–BY Issah Olegor
Ghana’s efforts to rein in its ballooning public debt appear to be gaining traction, as the African Development Bank (AfDB) projects a modest decline in the country’s debt-to-GDP ratio to just under 60% by December 2025.
This projection is outlined in the AfDB’s 2025 African Economic Outlook report, which signals cautious optimism for Ghana’s fiscal health despite lingering vulnerabilities.
This expected improvement represents a slight reduction from the 61.8% recorded in 2024, suggesting that Ghana is making incremental progress in stabilizing its public finances after years of economic turbulence.
The move toward fiscal consolidation comes on the back of multiple domestic and international interventions, including a controversial debt restructuring programme and an ongoing $3 billion IMF-backed reform plan.
According to data released by the Bank of Ghana in its May 2025 Summary of Economic and Financial Data, the country’s debt-to-GDP ratio was already estimated at 55% as of April 2025.
However, this figure fluctuated slightly in recent months, from 53.7% in January to 54.9% in February, reflecting the challenges in maintaining consistent downward momentum.
Ghana’s total public debt currently stands at approximately GH¢769.4 billion, or about US$49.5 billion.
The debt burden remains a central concern for policymakers, especially as global financing conditions tighten and local revenue mobilization continues to lag.
The AfDB’s broader regional outlook also places Ghana’s experience in continental context.
Of the 54 African economies assessed, only 15 have successfully brought their debt ratios below pre-pandemic levels.
Angola, for example, recorded the steepest decline in 2024, slashing its debt-to-GDP ratio by an extraordinary 42.1 percentage points, followed closely by São Tomé and Príncipe, which saw a 40 percentage-point drop.
Despite progress in many countries, including Ghana, the AfDB cautioned that debt-related risks persist across the continent.
It noted that while Africa has largely avoided a full-blown systemic debt crisis, vulnerabilities remain elevated due to high interest rates and weakening currencies.

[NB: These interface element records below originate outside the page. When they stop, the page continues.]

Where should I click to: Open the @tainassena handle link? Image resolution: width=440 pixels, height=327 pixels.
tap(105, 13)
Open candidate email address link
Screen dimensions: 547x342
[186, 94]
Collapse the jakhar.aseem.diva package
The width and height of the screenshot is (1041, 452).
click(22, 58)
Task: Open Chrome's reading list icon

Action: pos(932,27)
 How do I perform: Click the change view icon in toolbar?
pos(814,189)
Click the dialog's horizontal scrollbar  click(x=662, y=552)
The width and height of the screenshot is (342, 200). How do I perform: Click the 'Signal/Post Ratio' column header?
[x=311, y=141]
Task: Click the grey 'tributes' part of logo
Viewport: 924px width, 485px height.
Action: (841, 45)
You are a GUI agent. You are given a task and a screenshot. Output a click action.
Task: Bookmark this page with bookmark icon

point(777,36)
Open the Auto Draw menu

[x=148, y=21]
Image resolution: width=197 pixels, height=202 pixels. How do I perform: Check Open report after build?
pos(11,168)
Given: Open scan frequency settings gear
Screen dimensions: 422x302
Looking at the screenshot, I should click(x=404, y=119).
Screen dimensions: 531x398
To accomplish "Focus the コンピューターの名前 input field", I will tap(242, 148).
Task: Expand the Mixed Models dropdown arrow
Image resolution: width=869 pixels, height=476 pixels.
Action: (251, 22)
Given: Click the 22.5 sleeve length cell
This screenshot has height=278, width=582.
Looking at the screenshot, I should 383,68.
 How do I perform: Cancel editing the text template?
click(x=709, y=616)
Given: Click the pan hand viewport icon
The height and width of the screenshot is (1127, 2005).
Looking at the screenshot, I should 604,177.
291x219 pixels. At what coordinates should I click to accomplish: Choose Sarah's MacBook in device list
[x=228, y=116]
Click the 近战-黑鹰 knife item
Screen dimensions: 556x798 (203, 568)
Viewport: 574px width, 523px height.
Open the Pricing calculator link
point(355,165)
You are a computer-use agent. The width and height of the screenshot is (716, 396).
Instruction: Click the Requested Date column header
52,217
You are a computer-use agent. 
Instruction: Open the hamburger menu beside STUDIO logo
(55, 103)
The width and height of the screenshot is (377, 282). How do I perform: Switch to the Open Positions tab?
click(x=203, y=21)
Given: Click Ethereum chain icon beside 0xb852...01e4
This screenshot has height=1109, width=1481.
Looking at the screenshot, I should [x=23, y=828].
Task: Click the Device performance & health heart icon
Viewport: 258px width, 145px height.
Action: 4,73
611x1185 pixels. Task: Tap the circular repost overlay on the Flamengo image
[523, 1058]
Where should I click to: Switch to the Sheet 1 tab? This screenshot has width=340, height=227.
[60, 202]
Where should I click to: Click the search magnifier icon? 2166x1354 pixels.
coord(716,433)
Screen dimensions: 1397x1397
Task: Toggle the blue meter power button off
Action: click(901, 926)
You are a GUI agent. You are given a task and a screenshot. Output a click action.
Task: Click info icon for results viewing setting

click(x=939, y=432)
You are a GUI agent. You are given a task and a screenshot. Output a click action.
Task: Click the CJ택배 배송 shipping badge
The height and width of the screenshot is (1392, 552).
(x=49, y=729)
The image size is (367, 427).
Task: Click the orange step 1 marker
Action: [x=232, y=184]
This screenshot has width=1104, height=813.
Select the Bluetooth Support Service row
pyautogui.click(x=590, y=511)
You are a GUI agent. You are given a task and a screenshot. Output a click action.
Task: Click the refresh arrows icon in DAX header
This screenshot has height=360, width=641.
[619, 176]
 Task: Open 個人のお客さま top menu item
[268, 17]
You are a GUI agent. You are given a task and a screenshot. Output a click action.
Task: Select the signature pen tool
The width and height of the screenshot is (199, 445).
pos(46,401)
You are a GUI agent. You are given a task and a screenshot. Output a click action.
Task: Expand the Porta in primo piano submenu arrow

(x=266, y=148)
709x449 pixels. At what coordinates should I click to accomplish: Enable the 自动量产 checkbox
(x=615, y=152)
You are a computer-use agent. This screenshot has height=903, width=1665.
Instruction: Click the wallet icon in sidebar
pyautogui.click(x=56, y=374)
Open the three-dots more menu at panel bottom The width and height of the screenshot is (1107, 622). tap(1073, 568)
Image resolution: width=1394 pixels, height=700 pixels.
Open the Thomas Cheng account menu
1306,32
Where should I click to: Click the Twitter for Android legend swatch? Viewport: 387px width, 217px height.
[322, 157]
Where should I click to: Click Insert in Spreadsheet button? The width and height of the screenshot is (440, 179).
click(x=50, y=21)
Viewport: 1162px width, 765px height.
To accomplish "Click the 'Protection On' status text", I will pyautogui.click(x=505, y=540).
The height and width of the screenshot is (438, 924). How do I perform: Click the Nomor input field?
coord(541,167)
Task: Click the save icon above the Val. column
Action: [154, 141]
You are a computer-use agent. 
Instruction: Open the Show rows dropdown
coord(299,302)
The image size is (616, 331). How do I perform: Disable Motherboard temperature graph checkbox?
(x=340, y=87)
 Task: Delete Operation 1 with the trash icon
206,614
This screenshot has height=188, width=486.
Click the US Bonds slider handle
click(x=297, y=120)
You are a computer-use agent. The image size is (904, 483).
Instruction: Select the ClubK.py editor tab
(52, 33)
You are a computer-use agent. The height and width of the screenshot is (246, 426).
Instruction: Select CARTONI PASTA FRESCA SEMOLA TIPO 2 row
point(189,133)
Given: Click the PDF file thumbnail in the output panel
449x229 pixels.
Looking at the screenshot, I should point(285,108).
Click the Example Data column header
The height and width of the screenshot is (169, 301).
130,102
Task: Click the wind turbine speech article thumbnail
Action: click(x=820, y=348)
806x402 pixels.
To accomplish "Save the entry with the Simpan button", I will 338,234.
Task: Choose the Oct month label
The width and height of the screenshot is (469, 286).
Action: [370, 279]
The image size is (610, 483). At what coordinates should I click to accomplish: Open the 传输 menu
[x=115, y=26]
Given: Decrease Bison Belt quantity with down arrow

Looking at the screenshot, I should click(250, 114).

These factors continue to drive up the cost of debt servicing, especially for countries—like Ghana—that have significant exposure to commercial debt.
These structural challenges suggest that while the downward trend in debt ratios is encouraging, it remains fragile and dependent on sustained policy discipline and favorable external conditions.
Ghana’s road to debt sustainability has been rocky.
After defaulting on portions of its external debt in 2022 amid economic shocks from the COVID-19 pandemic and Russia’s invasion of Ukraine, the country underwent a painful domestic debt exchange programme in early 2023.
This was followed by months of negotiations with bilateral and multilateral creditors under the G20 Common Framework.